Karine-Huang / T2I-CompBench

[Neurips 2023] T2I-CompBench: A Comprehensive Benchmark for Open-world Compositional Text-to-image Generation
https://arxiv.org/pdf/2307.06350.pdf
MIT License
168 stars 5 forks source link

Dense Captioning Model for Attribute Binding Eval? #2

Open yinanyz opened 1 year ago

yinanyz commented 1 year ago

Thanks for the great work! I noticed that in the paper you mentioned that

"We observe that the major limitation of the BLIP-CLIP evaluation is that the BLIP captioning models do not always describe the detailed attributes of each object. For example, the BLIP captioning model might describe an image as “A room with a table, a chair, and curtains”, while the text prompt for generating this image is “A room with yellow curtains and a blue chair”. So explicitly comparing the text-text similarity might cause ambiguity and confusion."

I'm wondering if you've considered using some dense captioning model (e.g. GRiT, which I believed is what used by LLMScore: "GRiT is a model pre-trained with detection and dense caption objectives jointly on the Visual Genome dataset, which contains local fine-grained descriptions for objects in the image.").

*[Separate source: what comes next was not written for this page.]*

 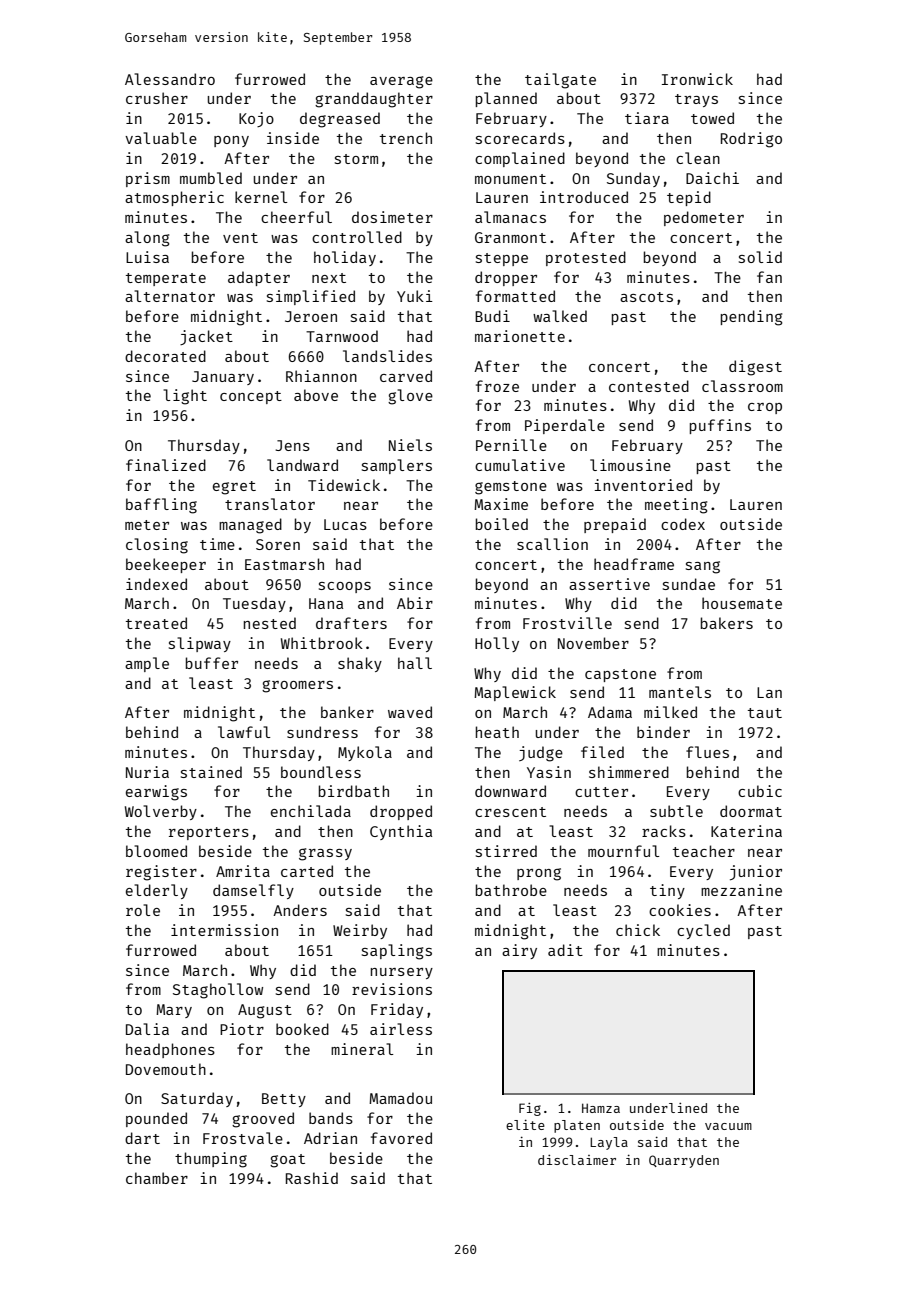 What do you see at coordinates (401, 832) in the screenshot?
I see `Cynthia` at bounding box center [401, 832].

Since you mentioned that "We empirically find that the Disentangled BLIP-VQA works best for attribute binding evaluation, UniDet-based metric works best for spatial relationship evaluation", I wonder if you think using some model like GRiT would lead to a better or more unified eval metric here?

Karine-Huang commented 11 months ago

Thank you for the kind words! While dense caption models like GRiT excel at comprehending objects through rich descriptive sentences, they encounter difficulties in attending to specific attributes that are of importance to us. For instance, when presented with a prompt that contains texture description, such as "a metallic desk lamp and a fluffy sweater," dense caption models may provide a detailed account of the generated image (describe almost every object in the image) but may fall short in accurately describing it using texture-related terms.

yinanyz commented 11 months ago

Thanks for your reply! That makes a lot of sense that the dense caption models might still miss the descriptive words for the texture attributes, but wondering if you think they'll work for color attributes?

Karine-Huang commented 7 months ago

Thank you for your follow-up question! Dense caption models, while may be capable of recognizing color attributes, don't consistently generate color-related descriptive words. Moreover, they might provide detailed information on aspects we might not be particularly concerned about, leading to a potential mismatch with the specific attributes we're focusing on. Fine-tuning the model to better emphasize color-related features could be a promising avenue to address this issue.